Thursday 17 November 2016 12:34pm

How do changes to our DNA impact our memories? This, broadly, was the question BHRC member Madeleine Kyrke-Smith set out to answer in her PhD. Ms Kyrke-Smith was the 2015 recipient of the Roche Hanns Möhler Doctoral scholarship offered through the BHRC, which enable her to complete her PhD studies.

Your memories are believed to be physically stored in the brain in patterns called engrams that are located in distributed networks of cells. The idea is that if the cells in the engram are activated in the correct pattern they will trigger a specific memory. However, in order to form engrams, cells have to be able to develop stronger connections to other cells. They do this by a process called long-term potentiation.

Long term potentiation, or LTP, strengthens connections between individual cells in your brain. If two cells that are already connected become active around the same time then they’ll become more influenced by each other. When the first fires, the second will be more likely to fire.


LTP has three broad stages which are controlled by different processes, and depending on how strongly a cell is stimulated it could experience some or all of these three types of LTP. LTP1 starts immediately, making the cells more sensitive to stimulation for the next five hours. Processes involved in LTP2 also start immediately and can extend the enhanced connectivity between cells after the five hour mark by changing how the synapse, the connection point between cells, is shaped. This increased sensitivity can last up to seven days. The third stage, LTP3, is necessary for long-term cellular changes which can last for a year or more. LTP3 is believed to be the crucial element necessary for our long-term memories. Though we know that changes in gene expression are critical for LTP3, how this process works is still unclear.

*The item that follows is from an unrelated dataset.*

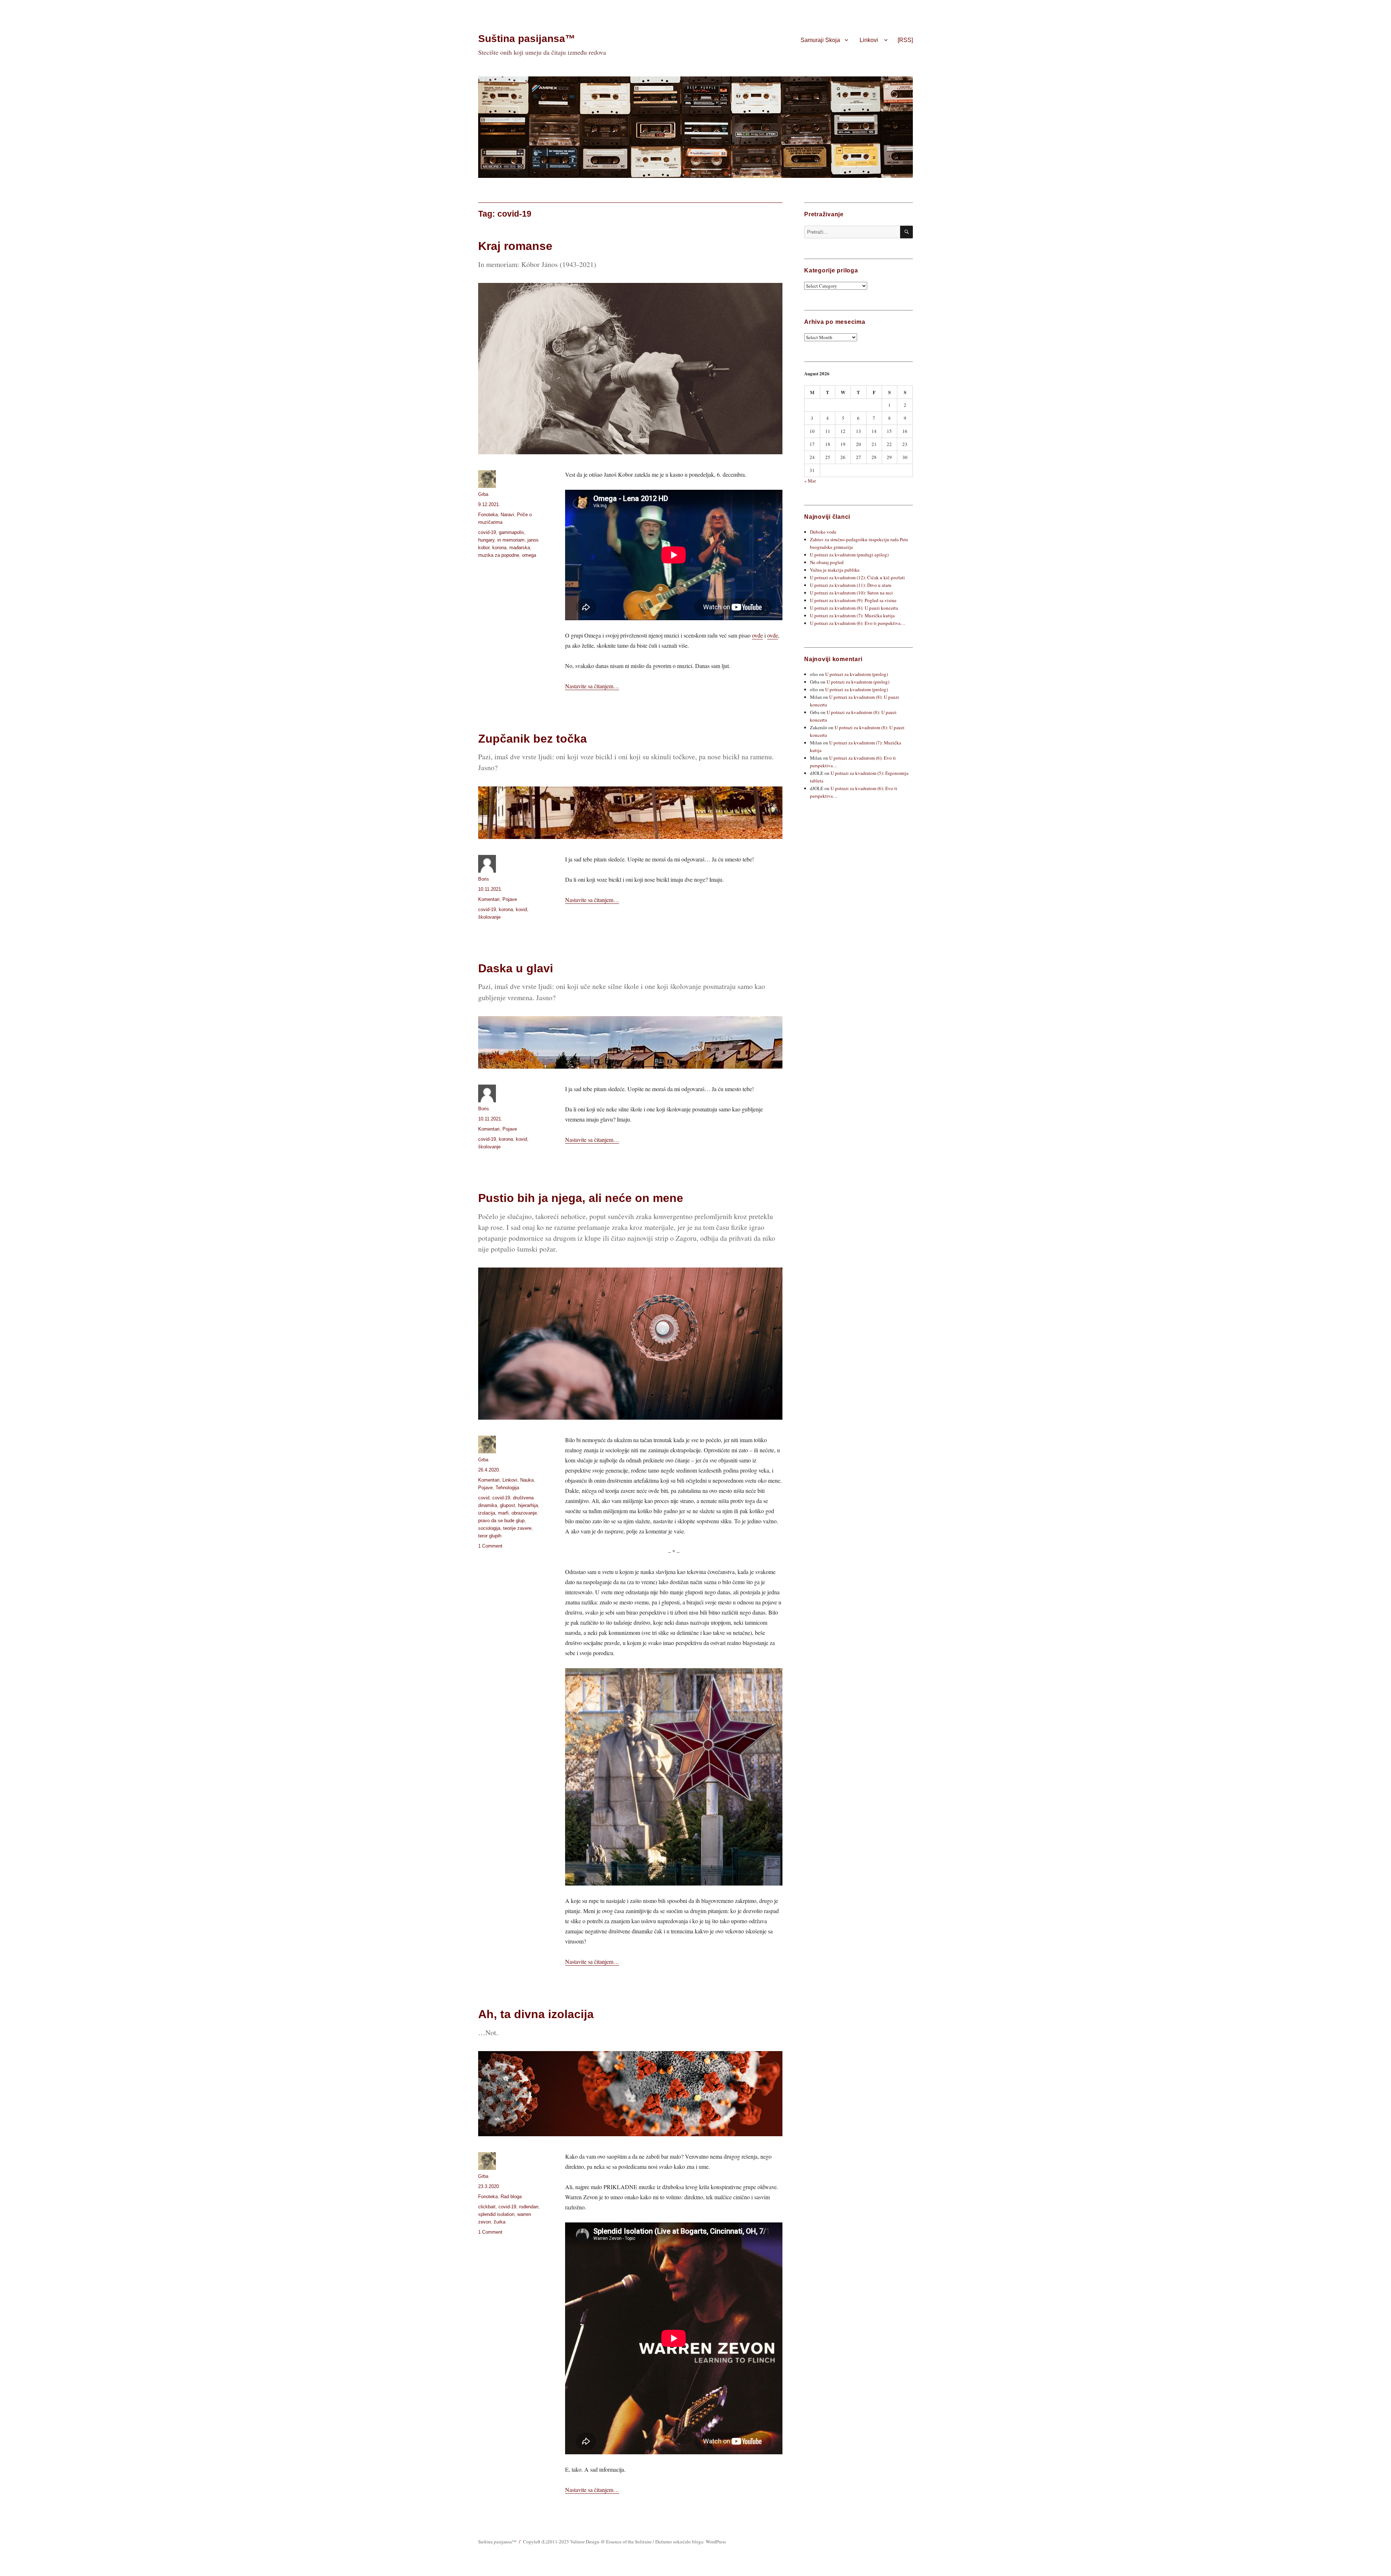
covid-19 (487, 532)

Madeleine proposed a new hypothesis for how gene expression may regulate memory. The hypothesis was that LTP3 may put the brakes on the genes which changed the connectivity of the cell in LTP2. Why is this important? Because it makes the connection between cells more stable. This means that the connections become stronger, making the links created in the engram last for a long time. It makes the engram resistant to change, which means that that memory will last.

What do genes have to do with memory? Quite a lot. Most things in your body are ultimately controlled by your DNA. All of the machinery in your cells, all the proteins that make things work, are constantly being made from the code of your DNA. However, the parts of your DNA which are available to make proteins or other structures can change. Your DNA is incredibly long, about two meters long. So to fit in each tiny cell it has to be wrapped tightly around proteins called histones. If it is wrapped very tightly it can’t be accessed, but if it is wrapped loosely then it is available to make proteins for the cell. Which parts are wrapped tightly and which parts are wrapped loosely changes constantly, and this affects what that cell can do at any one time.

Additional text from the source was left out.